### Task directions
Until the line containing "This screenshot has height=1456, width=819." has been reproduced, keep reproducing each line of the material below exactly, starting with the first.

=== Begin Enclosure ===

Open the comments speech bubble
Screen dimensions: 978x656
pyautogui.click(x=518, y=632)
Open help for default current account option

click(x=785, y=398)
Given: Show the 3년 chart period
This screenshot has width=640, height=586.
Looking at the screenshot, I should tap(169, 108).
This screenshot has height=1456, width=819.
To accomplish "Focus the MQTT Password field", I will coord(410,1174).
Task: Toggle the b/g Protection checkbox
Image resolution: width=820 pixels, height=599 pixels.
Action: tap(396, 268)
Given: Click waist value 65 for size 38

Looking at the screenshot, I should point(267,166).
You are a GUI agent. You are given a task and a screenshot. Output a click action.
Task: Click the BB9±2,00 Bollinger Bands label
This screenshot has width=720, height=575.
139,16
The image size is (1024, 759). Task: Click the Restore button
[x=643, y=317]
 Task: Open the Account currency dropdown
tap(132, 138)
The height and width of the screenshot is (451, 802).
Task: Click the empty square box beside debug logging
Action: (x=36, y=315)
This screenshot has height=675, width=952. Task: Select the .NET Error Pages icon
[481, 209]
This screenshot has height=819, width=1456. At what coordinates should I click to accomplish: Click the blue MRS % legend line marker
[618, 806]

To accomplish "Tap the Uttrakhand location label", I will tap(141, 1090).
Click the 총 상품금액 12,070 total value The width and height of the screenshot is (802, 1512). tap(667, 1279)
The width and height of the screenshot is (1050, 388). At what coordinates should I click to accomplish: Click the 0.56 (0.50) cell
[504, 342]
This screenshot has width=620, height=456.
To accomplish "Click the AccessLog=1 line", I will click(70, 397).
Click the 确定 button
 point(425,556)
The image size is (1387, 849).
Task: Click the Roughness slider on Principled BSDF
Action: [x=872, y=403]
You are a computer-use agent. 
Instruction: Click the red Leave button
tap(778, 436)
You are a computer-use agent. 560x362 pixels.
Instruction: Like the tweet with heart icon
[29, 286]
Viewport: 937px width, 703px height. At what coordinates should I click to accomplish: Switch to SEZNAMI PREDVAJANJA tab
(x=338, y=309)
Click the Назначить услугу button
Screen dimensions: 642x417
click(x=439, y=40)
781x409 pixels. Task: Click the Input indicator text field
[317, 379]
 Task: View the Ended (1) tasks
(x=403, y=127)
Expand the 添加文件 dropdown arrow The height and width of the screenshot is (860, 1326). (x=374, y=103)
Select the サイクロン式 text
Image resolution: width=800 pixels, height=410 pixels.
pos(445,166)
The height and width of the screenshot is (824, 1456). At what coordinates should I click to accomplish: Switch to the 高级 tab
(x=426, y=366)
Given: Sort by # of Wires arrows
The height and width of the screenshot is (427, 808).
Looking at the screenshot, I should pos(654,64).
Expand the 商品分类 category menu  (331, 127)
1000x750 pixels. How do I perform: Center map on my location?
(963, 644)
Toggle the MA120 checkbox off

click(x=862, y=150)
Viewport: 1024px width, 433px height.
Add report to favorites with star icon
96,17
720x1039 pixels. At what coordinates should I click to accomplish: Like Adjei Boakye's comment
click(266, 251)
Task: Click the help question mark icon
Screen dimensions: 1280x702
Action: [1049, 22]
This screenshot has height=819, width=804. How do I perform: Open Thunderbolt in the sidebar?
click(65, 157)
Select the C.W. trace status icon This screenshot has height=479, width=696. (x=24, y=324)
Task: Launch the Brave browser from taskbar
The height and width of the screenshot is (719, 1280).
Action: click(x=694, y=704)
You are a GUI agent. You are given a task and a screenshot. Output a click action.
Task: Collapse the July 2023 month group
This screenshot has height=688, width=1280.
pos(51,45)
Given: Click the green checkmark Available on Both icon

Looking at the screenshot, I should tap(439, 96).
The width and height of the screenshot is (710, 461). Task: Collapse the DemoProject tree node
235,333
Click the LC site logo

=== End Enclosure ===

### Exercise result
Open the comments speech bubble
Screen dimensions: 978x656
pyautogui.click(x=518, y=632)
Open help for default current account option

click(x=785, y=398)
Given: Show the 3년 chart period
This screenshot has width=640, height=586.
Looking at the screenshot, I should tap(169, 108).
This screenshot has height=1456, width=819.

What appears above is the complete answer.